Advice to rinse fruits and vegetables before eating them simply will not wash for apples coated with pesticide residues, research has shown.

Only dunking in a baking powder solution for up to 15 minutes will do the job, scientists found, and even then, some of the potentially toxic chemicals will be left behind.

Researchers in the US carried out laboratory tests of different methods used to remove two common pesticides from apples.
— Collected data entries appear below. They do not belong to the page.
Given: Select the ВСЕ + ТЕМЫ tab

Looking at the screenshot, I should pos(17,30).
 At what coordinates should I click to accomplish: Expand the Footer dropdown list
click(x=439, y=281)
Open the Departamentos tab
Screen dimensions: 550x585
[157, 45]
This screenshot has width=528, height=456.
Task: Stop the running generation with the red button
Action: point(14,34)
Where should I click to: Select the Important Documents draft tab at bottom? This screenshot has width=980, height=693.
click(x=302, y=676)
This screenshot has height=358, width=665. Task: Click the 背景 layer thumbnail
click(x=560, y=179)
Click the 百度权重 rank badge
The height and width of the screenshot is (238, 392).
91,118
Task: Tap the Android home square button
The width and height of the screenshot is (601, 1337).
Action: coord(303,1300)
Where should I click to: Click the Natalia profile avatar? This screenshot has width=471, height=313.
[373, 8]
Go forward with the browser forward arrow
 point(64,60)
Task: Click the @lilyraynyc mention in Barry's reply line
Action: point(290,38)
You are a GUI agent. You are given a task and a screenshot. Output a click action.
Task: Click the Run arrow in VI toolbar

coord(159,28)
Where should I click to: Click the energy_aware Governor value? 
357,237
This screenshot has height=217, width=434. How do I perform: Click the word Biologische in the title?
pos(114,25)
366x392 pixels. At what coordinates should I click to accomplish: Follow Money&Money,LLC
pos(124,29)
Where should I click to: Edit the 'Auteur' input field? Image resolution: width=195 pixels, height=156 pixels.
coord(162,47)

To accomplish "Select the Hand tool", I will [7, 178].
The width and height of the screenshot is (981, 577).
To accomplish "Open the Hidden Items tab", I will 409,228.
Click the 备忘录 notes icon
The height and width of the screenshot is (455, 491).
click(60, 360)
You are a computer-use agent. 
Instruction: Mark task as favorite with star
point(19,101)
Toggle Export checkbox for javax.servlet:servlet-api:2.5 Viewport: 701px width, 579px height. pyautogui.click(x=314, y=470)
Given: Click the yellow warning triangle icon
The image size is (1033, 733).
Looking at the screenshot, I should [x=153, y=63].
One was the fungicide thiabendazole and the other the insecticide phosmet.

Only dunking in a baking powder solution for up to 15 minutes will remove pesticide residues
Only dunking in a baking powder solution for up to 15 minutes will remove pesticide residues

Washing with ordinary tap water removed none of the chemicals that had penetrated the skins of the apples, while a commercial bleaching agent, Clorex, only had limited effectiveness.

A mixture of 1% bicarbonate of soda, or baking powder, and water was better at getting rid of the residues than Clorex, which is approved in the US to treat newly picked fruits and vegetables before they are sold to consumers.

After 12 and 15 minutes immersion in the baking powder solution respectively, 80% of the thiabendazole and 96% of the phosmet, was removed.

Imaging showed that thiabendezole had penetrated up to 80 micrometres deep into the apples compared with 20 micrometres for phosmet, making it more difficult to extract.

The scientists, led by Dr Lili He, from the University of Massachusetts, pointed out that pesticides that reached the cells below an apple's waxy and cuticle outer layers were "irreversibly bound".

The researchers wrote: "For apples, the peel can easily be removed along with most of the internalised pesticide residues; however, important nutrients (eg polyphenolic compounds, fibres, pigments, vitamins, and minerals) will also be lost."